■ Your objective ■
Write every line of the material below as a JSON list of strings, one string per line, and leave out the blank lines.

--- Rows ---

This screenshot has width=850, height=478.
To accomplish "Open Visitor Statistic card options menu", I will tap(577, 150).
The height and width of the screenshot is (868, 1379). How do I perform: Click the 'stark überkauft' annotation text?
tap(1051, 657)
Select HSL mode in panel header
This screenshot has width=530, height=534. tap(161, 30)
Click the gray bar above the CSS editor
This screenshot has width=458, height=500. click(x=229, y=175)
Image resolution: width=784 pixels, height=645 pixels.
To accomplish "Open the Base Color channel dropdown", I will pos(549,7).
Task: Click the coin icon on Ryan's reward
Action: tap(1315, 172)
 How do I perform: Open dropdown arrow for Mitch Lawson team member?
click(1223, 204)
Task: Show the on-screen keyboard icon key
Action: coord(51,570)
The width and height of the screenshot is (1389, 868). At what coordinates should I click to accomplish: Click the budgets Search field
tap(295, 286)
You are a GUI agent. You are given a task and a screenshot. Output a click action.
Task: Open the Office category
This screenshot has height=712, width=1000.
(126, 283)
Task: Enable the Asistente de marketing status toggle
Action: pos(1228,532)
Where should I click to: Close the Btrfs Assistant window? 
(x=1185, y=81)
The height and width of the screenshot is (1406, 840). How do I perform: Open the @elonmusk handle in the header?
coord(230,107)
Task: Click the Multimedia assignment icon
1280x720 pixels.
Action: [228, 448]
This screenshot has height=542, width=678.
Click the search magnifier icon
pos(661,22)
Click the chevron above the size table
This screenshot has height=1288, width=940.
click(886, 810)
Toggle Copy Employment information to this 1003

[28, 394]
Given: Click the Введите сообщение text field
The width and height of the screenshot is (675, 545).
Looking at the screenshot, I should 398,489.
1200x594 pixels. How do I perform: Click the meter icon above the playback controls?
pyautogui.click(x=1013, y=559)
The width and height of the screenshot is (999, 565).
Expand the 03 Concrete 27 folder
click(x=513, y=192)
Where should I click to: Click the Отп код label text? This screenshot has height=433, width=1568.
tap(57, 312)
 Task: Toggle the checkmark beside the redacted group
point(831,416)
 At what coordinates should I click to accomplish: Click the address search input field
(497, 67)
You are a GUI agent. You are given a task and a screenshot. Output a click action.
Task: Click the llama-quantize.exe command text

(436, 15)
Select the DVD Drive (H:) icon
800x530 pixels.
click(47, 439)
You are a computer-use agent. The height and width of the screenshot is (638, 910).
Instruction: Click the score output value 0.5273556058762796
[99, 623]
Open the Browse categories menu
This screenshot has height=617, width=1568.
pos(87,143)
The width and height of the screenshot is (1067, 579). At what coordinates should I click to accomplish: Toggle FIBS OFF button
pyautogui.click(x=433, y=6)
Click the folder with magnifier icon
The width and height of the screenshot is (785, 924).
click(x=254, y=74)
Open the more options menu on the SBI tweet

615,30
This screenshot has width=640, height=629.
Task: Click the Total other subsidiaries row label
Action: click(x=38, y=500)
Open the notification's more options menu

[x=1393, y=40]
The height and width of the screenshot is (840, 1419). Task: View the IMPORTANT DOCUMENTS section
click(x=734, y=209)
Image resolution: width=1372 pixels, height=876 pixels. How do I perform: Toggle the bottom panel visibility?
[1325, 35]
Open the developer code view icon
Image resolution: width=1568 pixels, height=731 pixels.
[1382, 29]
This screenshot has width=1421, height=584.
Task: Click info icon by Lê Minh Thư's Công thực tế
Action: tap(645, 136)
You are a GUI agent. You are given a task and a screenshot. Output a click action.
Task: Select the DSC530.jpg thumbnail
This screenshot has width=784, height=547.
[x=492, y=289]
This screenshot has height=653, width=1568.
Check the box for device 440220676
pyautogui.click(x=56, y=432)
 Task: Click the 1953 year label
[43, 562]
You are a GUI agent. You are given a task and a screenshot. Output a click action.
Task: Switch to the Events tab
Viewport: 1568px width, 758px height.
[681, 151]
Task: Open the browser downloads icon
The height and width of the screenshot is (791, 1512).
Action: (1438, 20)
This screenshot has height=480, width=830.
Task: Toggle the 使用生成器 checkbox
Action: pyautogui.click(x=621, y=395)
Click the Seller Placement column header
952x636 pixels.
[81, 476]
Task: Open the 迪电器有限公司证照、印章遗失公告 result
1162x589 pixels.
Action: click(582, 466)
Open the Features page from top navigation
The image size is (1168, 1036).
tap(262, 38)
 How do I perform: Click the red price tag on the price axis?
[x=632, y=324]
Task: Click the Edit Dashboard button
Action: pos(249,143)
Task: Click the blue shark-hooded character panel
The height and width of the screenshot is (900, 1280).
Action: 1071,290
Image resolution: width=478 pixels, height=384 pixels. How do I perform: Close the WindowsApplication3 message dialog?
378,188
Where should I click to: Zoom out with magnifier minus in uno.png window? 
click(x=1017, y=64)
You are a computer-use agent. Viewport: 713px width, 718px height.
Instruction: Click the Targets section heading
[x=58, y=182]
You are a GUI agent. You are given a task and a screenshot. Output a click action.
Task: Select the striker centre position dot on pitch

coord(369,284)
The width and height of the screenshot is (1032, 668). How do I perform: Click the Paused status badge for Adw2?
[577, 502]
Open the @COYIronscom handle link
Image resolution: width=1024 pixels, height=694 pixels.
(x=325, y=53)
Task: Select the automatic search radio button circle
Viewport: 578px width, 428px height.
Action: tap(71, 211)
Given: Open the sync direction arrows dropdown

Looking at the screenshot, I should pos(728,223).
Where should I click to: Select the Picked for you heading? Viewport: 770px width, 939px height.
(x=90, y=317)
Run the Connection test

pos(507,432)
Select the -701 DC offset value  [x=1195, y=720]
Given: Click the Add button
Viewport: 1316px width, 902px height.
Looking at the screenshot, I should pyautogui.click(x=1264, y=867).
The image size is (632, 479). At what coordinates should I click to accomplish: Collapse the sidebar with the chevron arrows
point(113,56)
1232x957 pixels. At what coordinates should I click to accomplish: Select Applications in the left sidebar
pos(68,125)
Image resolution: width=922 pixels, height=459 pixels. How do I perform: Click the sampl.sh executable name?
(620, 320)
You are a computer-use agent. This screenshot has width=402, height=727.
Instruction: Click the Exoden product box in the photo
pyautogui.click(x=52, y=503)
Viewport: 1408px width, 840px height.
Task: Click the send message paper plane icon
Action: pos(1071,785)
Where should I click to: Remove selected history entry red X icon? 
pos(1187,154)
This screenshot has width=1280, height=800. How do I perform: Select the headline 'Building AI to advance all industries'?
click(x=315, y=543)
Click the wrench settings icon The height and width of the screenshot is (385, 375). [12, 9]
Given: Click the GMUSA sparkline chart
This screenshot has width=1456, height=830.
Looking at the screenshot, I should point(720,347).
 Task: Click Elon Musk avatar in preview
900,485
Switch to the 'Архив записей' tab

---

■ Task result ■
[
  "This screenshot has width=850, height=478.",
  "To accomplish \"Open Visitor Statistic card options menu\", I will tap(577, 150).",
  "The height and width of the screenshot is (868, 1379). How do I perform: Click the 'stark überkauft' annotation text?",
  "tap(1051, 657)",
  "Select HSL mode in panel header",
  "This screenshot has width=530, height=534. tap(161, 30)",
  "Click the gray bar above the CSS editor",
  "This screenshot has width=458, height=500. click(x=229, y=175)",
  "Image resolution: width=784 pixels, height=645 pixels.",
  "To accomplish \"Open the Base Color channel dropdown\", I will pos(549,7).",
  "Task: Click the coin icon on Ryan's reward",
  "Action: tap(1315, 172)",
  " How do I perform: Open dropdown arrow for Mitch Lawson team member?",
  "click(1223, 204)",
  "Task: Show the on-screen keyboard icon key",
  "Action: coord(51,570)",
  "The width and height of the screenshot is (1389, 868). At what coordinates should I click to accomplish: Click the budgets Search field",
  "tap(295, 286)",
  "You are a GUI agent. You are given a task and a screenshot. Output a click action.",
  "Task: Open the Office category",
  "This screenshot has height=712, width=1000.",
  "(126, 283)",
  "Task: Enable the Asistente de marketing status toggle",
  "Action: pos(1228,532)",
  "Where should I click to: Close the Btrfs Assistant window? ",
  "(x=1185, y=81)",
  "The height and width of the screenshot is (1406, 840). How do I perform: Open the @elonmusk handle in the header?",
  "coord(230,107)",
  "Task: Click the Multimedia assignment icon",
  "1280x720 pixels.",
  "Action: [228, 448]",
  "This screenshot has height=542, width=678.",
  "Click the search magnifier icon",
  "pos(661,22)",
  "Click the chevron above the size table",
  "This screenshot has height=1288, width=940.",
  "click(886, 810)",
  "Toggle Copy Employment information to this 1003",
  "[28, 394]",
  "Given: Click the Введите сообщение text field",
  "The width and height of the screenshot is (675, 545).",
  "Looking at the screenshot, I should 398,489.",
  "1200x594 pixels. How do I perform: Click the meter icon above the playback controls?",
  "pyautogui.click(x=1013, y=559)",
  "The width and height of the screenshot is (999, 565).",
  "Expand the 03 Concrete 27 folder",
  "click(x=513, y=192)",
  "Where should I click to: Click the Отп код label text? This screenshot has height=433, width=1568.",
  "tap(57, 312)",
  " Task: Toggle the checkmark beside the redacted group",
  "point(831,416)",
  " At what coordinates should I click to accomplish: Click the address search input field",
  "(497, 67)",
  "You are a GUI agent. You are given a task and a screenshot. Output a click action.",
  "Task: Click the llama-quantize.exe command text",
  "(436, 15)",
  "Select the DVD Drive (H:) icon",
  "800x530 pixels.",
  "click(47, 439)",
  "You are a computer-use agent. The height and width of the screenshot is (638, 910).",
  "Instruction: Click the score output value 0.5273556058762796",
  "[99, 623]",
  "Open the Browse categories menu",
  "This screenshot has height=617, width=1568.",
  "pos(87,143)",
  "The width and height of the screenshot is (1067, 579). At what coordinates should I click to accomplish: Toggle FIBS OFF button",
  "pyautogui.click(x=433, y=6)",
  "Click the folder with magnifier icon",
  "The width and height of the screenshot is (785, 924).",
  "click(x=254, y=74)",
  "Open the more options menu on the SBI tweet",
  "615,30",
  "This screenshot has width=640, height=629.",
  "Task: Click the Total other subsidiaries row label",
  "Action: click(x=38, y=500)",
  "Open the notification's more options menu",
  "[x=1393, y=40]",
  "The height and width of the screenshot is (840, 1419). Task: View the IMPORTANT DOCUMENTS section",
  "click(x=734, y=209)",
  "Image resolution: width=1372 pixels, height=876 pixels. How do I perform: Toggle the bottom panel visibility?",
  "[1325, 35]",
  "Open the developer code view icon",
  "Image resolution: width=1568 pixels, height=731 pixels.",
  "[1382, 29]",
  "This screenshot has width=1421, height=584.",
  "Task: Click info icon by Lê Minh Thư's Công thực tế",
  "Action: tap(645, 136)",
  "You are a GUI agent. You are given a task and a screenshot. Output a click action.",
  "Task: Select the DSC530.jpg thumbnail",
  "This screenshot has width=784, height=547.",
  "[x=492, y=289]",
  "This screenshot has height=653, width=1568.",
  "Check the box for device 440220676",
  "pyautogui.click(x=56, y=432)",
  " Task: Click the 1953 year label",
  "[43, 562]",
  "You are a GUI agent. You are given a task and a screenshot. Output a click action.",
  "Task: Switch to the Events tab",
  "Viewport: 1568px width, 758px height.",
  "[681, 151]",
  "Task: Open the browser downloads icon",
  "The height and width of the screenshot is (791, 1512).",
  "Action: (1438, 20)",
  "This screenshot has height=480, width=830.",
  "Task: Toggle the 使用生成器 checkbox",
  "Action: pyautogui.click(x=621, y=395)",
  "Click the Seller Placement column header",
  "952x636 pixels.",
  "[81, 476]",
  "Task: Open the 迪电器有限公司证照、印章遗失公告 result",
  "1162x589 pixels.",
  "Action: click(582, 466)",
  "Open the Features page from top navigation",
  "The image size is (1168, 1036).",
  "tap(262, 38)",
  " How do I perform: Click the red price tag on the price axis?",
  "[x=632, y=324]",
  "Task: Click the Edit Dashboard button",
  "Action: pos(249,143)",
  "Task: Click the blue shark-hooded character panel",
  "The height and width of the screenshot is (900, 1280).",
  "Action: 1071,290",
  "Image resolution: width=478 pixels, height=384 pixels. How do I perform: Close the WindowsApplication3 message dialog?",
  "378,188",
  "Where should I click to: Zoom out with magnifier minus in uno.png window? ",
  "click(x=1017, y=64)",
  "You are a computer-use agent. Viewport: 713px width, 718px height.",
  "Instruction: Click the Targets section heading",
  "[x=58, y=182]",
  "You are a GUI agent. You are given a task and a screenshot. Output a click action.",
  "Task: Select the striker centre position dot on pitch",
  "coord(369,284)",
  "The width and height of the screenshot is (1032, 668). How do I perform: Click the Paused status badge for Adw2?",
  "[577, 502]",
  "Open the @COYIronscom handle link",
  "Image resolution: width=1024 pixels, height=694 pixels.",
  "(x=325, y=53)",
  "Task: Select the automatic search radio button circle",
  "Viewport: 578px width, 428px height.",
  "Action: tap(71, 211)",
  "Given: Open the sync direction arrows dropdown",
  "Looking at the screenshot, I should pos(728,223).",
  "Where should I click to: Select the Picked for you heading? Viewport: 770px width, 939px height.",
  "(x=90, y=317)",
  "Run the Connection test",
  "pos(507,432)",
  "Select the -701 DC offset value  [x=1195, y=720]",
  "Given: Click the Add button",
  "Viewport: 1316px width, 902px height.",
  "Looking at the screenshot, I should pyautogui.click(x=1264, y=867).",
  "The image size is (632, 479). At what coordinates should I click to accomplish: Collapse the sidebar with the chevron arrows",
  "point(113,56)",
  "1232x957 pixels. At what coordinates should I click to accomplish: Select Applications in the left sidebar",
  "pos(68,125)",
  "Image resolution: width=922 pixels, height=459 pixels. How do I perform: Click the sampl.sh executable name?",
  "(620, 320)",
  "You are a computer-use agent. This screenshot has width=402, height=727.",
  "Instruction: Click the Exoden product box in the photo",
  "pyautogui.click(x=52, y=503)",
  "Viewport: 1408px width, 840px height.",
  "Task: Click the send message paper plane icon",
  "Action: pos(1071,785)",
  "Where should I click to: Remove selected history entry red X icon? ",
  "pos(1187,154)",
  "This screenshot has width=1280, height=800. How do I perform: Select the headline 'Building AI to advance all industries'?",
  "click(x=315, y=543)",
  "Click the wrench settings icon The height and width of the screenshot is (385, 375). [12, 9]",
  "Given: Click the GMUSA sparkline chart",
  "This screenshot has width=1456, height=830.",
  "Looking at the screenshot, I should point(720,347).",
  " Task: Click Elon Musk avatar in preview",
  "900,485",
  "Switch to the 'Архив записей' tab"
]